» Exercise instructions
Every line in the records below with the string "computer" needs to be copied out.

· · ·

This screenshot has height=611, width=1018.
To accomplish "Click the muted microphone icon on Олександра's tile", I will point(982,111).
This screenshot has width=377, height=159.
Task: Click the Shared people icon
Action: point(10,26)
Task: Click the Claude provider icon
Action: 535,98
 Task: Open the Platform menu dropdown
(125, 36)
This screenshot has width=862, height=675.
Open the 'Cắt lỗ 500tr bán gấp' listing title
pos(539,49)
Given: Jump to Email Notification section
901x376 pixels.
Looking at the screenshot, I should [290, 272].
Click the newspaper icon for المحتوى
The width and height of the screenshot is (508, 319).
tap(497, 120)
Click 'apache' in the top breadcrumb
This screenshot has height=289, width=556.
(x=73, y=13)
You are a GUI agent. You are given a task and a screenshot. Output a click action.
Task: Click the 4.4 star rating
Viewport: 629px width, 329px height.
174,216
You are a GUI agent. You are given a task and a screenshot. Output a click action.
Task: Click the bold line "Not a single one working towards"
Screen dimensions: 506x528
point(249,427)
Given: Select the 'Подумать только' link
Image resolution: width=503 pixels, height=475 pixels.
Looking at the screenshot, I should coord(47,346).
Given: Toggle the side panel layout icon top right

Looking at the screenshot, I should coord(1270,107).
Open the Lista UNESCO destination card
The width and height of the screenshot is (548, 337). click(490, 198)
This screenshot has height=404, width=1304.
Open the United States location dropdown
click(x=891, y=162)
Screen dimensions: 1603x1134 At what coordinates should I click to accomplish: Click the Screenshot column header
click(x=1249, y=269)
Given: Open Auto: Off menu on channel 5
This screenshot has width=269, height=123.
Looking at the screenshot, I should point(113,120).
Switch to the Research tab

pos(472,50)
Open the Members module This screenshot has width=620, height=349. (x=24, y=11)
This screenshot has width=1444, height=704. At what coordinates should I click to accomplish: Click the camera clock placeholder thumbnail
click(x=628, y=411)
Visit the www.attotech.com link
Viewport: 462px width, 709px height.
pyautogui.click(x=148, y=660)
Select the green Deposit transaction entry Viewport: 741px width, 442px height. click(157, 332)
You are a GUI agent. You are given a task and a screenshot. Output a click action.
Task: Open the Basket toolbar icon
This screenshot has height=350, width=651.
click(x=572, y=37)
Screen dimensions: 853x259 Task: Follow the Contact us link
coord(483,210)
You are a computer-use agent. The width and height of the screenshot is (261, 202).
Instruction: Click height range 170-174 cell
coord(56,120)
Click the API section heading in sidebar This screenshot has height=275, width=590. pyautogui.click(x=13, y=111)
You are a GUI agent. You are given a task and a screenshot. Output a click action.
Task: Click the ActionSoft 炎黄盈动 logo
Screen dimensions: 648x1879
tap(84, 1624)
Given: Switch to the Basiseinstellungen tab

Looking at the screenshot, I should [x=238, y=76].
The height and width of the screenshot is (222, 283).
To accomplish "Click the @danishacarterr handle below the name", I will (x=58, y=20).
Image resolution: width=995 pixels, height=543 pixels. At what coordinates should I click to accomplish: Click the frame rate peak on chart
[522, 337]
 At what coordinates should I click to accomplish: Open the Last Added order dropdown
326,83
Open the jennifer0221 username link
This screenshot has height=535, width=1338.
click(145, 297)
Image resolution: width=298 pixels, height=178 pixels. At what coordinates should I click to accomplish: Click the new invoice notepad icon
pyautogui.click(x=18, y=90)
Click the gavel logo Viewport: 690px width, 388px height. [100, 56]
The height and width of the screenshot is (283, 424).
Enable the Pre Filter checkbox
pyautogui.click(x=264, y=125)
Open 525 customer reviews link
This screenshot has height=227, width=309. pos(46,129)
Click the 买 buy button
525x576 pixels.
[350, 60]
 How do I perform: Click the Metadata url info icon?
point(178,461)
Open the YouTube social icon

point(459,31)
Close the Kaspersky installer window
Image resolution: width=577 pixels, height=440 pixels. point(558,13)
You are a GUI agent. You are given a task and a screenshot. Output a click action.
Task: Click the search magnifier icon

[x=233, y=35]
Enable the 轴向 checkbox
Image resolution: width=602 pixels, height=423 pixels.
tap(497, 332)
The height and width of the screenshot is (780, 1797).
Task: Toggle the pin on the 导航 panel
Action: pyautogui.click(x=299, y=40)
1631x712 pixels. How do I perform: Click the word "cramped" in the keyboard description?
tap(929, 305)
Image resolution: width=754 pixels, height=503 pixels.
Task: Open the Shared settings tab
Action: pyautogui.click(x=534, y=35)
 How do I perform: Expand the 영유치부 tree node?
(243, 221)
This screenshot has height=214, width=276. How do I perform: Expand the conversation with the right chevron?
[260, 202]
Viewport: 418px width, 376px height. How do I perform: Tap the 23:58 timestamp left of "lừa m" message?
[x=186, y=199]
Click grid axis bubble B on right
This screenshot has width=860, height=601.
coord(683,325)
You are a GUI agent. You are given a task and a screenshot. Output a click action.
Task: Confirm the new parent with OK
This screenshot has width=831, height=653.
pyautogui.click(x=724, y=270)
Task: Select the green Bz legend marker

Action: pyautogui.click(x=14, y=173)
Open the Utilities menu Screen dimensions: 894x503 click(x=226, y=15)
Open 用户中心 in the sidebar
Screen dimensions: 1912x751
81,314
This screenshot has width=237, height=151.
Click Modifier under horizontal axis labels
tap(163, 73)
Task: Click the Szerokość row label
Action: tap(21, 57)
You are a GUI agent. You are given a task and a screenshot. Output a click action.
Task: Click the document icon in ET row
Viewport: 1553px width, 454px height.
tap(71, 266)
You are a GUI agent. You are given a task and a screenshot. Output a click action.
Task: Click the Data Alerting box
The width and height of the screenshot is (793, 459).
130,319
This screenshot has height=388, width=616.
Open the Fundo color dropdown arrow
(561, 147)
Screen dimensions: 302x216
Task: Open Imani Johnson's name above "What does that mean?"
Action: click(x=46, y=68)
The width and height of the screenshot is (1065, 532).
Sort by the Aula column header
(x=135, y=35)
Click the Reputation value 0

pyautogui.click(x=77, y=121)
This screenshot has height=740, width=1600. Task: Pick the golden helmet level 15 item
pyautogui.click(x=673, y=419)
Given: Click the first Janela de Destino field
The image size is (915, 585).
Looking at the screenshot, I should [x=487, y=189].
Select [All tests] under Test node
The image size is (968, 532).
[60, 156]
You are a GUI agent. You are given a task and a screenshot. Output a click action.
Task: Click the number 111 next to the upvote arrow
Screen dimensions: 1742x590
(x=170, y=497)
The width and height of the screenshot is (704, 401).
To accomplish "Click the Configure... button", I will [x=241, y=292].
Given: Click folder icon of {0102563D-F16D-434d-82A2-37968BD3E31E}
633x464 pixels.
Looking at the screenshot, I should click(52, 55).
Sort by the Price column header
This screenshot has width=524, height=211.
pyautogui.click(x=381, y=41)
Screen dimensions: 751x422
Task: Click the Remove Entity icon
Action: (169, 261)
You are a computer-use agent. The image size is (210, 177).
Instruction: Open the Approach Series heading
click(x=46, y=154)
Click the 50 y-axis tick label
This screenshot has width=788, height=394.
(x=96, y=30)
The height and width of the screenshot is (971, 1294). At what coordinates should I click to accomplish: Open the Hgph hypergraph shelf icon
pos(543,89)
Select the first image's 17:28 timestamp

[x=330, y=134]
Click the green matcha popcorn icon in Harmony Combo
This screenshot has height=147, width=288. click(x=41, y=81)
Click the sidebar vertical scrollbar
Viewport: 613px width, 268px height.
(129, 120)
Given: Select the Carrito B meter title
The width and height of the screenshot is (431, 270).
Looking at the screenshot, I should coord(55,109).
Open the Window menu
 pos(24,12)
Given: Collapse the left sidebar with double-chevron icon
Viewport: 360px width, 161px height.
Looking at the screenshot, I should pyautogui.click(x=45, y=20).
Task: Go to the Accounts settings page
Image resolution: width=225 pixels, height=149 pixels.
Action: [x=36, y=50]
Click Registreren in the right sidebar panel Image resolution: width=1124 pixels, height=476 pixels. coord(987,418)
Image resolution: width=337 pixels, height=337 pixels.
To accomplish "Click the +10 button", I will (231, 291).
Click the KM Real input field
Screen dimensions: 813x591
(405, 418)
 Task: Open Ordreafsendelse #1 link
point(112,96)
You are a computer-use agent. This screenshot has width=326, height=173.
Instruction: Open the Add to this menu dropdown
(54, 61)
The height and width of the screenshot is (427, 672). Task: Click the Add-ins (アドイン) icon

· · ·

» Result
You are a computer-use agent. The width and height of the screenshot is (261, 202).
You are a computer-use agent. The image size is (210, 177).
You are a computer-use agent. This screenshot has width=326, height=173.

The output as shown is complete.